Project Governance
Throughout any UserCentric project, we provide a tight governance approach that reduces project risk, ensures communication is clear, and that any project issues or blockers are quickly surfaced and resolved.
Our Delivery Principles
Practical Project Governance
While we are happy to work within your existing processes, we typically use a Scrum Agile methodology, using 2 weeks sprints with standard sprint plan / standup / retrospective ceremonies. All work in progress is visible by a shared JIRA or Trello scrum board. Separately, for some organisations a monthly Steering Committee is established involving a UserCentric Partner and your senior executives to discuss any strategic discussions around budget, team, deliverables etc.
Software development is inherently difficult to completely plan ‘up front’; e.g. many features may not have been visually designed or documented at a high level of fidelity at the start of the project.
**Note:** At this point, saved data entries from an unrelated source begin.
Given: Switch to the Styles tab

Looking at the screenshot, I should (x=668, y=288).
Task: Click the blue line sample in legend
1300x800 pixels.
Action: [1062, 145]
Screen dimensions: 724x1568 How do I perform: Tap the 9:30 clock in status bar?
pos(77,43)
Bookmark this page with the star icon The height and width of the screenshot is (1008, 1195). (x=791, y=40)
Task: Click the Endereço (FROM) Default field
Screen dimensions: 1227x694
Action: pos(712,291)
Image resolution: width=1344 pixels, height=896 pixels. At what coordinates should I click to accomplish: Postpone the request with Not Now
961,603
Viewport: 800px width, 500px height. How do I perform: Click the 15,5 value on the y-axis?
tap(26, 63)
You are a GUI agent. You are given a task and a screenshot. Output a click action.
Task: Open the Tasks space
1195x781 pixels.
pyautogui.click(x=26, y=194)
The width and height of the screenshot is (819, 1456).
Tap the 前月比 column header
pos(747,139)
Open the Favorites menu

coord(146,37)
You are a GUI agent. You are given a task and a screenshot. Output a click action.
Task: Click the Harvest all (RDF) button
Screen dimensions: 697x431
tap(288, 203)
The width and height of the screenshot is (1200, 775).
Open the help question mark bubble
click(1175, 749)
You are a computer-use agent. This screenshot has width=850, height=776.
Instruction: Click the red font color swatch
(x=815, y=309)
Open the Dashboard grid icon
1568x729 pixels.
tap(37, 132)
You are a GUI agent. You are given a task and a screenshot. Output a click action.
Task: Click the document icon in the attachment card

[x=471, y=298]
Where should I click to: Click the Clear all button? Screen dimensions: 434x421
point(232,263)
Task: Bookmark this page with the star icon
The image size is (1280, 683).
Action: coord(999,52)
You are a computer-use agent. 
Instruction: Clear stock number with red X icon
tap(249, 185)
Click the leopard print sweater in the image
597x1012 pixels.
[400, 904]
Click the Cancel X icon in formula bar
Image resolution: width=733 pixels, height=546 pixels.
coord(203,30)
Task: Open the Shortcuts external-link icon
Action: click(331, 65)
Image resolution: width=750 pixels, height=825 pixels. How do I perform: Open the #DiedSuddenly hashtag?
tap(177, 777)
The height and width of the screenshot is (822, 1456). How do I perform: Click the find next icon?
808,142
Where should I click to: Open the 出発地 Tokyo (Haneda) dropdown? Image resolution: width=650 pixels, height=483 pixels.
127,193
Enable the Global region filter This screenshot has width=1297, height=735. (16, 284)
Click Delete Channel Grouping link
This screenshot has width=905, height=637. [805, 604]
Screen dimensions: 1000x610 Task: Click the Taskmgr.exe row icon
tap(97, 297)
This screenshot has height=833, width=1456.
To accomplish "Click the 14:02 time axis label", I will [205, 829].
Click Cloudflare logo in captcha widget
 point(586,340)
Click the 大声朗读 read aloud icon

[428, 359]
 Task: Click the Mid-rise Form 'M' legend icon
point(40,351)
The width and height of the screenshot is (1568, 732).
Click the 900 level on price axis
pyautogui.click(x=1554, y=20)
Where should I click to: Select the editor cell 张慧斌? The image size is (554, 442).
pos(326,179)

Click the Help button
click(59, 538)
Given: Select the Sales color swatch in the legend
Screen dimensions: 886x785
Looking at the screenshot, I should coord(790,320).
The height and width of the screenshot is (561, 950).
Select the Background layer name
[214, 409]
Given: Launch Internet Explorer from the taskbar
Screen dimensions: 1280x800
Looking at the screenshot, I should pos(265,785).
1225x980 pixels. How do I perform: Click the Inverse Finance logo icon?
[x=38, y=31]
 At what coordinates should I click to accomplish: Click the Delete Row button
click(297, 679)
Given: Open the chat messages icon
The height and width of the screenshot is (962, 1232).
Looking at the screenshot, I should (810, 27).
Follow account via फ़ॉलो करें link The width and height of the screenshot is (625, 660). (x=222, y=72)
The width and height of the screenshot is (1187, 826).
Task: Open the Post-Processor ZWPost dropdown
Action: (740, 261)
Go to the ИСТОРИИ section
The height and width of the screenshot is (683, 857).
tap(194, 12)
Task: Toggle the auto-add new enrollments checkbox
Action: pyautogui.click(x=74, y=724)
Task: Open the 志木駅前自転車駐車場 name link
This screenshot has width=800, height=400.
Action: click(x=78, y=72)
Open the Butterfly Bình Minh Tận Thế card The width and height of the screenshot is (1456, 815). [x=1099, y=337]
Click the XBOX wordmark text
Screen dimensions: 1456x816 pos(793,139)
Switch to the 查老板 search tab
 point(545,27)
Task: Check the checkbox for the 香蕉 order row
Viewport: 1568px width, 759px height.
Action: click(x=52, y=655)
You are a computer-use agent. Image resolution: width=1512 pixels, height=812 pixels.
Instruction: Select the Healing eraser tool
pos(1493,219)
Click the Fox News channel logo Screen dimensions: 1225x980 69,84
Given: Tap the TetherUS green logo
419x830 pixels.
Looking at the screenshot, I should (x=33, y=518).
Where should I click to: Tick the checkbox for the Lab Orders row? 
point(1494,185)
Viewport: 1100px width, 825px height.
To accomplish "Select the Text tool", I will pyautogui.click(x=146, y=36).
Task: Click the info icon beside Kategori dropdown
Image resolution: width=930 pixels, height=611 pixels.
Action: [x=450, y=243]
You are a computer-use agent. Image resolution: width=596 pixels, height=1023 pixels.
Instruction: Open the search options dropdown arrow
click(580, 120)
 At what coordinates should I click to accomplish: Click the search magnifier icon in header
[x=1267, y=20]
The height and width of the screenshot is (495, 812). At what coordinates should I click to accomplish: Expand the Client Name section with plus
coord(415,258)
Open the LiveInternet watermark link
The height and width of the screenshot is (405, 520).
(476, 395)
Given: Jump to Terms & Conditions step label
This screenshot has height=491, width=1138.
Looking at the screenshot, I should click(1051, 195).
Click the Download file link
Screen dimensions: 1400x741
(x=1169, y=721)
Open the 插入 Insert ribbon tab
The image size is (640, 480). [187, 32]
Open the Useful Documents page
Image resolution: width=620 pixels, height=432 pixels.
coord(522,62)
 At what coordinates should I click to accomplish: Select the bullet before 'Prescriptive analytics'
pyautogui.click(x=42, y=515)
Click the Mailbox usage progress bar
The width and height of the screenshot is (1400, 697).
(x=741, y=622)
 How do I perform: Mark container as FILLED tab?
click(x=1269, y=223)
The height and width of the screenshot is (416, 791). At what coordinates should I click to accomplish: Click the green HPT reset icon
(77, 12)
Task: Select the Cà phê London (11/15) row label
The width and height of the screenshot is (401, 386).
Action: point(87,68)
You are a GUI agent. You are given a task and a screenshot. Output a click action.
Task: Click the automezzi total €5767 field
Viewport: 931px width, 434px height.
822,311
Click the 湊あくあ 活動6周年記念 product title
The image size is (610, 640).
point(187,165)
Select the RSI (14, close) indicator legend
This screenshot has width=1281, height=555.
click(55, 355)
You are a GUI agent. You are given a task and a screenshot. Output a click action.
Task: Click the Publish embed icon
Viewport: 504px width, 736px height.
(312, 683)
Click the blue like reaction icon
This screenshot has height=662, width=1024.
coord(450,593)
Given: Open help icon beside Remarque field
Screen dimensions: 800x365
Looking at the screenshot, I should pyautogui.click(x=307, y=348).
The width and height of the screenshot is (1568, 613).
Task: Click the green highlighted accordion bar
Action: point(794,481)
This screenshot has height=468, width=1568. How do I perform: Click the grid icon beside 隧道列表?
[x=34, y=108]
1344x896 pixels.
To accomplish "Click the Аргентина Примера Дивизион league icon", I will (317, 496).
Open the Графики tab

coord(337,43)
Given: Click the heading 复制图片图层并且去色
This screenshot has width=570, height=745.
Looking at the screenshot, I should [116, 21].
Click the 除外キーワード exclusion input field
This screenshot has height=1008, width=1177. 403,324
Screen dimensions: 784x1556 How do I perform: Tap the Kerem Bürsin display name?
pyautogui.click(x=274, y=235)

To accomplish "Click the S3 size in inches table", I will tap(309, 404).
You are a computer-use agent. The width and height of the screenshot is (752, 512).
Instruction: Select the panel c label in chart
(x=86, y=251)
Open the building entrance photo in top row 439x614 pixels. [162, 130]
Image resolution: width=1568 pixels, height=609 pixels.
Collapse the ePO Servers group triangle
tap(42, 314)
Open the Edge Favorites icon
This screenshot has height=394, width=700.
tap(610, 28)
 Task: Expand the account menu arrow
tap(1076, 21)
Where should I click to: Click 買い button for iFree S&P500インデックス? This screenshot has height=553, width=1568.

To address this, we employ a delivery model based on the “Total Team” philosophy, which includes the following principles:
Our highest priority is to satisfy the customer through early and continuous delivery
We welcome changing requirements, even late in development. Agile processes harness change for the customer's competitive advantage.
We deliver working outputs frequently, from a couple of weeks to a couple of months, with a preference towards the shorter timescale.
Business people, experience practitioners and developers must work together daily throughout the project.
We build projects around motivated individuals. We give them the environment and support they need, and trust them to get the job done.
The most efficient and effective method of conveying information to and within a development team is face-to-face conversation. If that’s not possible, we use collaborative tools such as Google Meet and Slack.
This is about prioritising the most critical aspects for delivery and ensuring that time and effort is optimised accordingly.
Working solutions are the primary measure of progress.
Agile processes promote sustainable development. The sponsors, developers, experience practitioners and users should be able to maintain a constant pace indefinitely.
The best architectures, requirements, and designs emerge from self-organising teams.
At regular intervals, the team reflects on how to become more effective, then tunes and adjusts accordingly.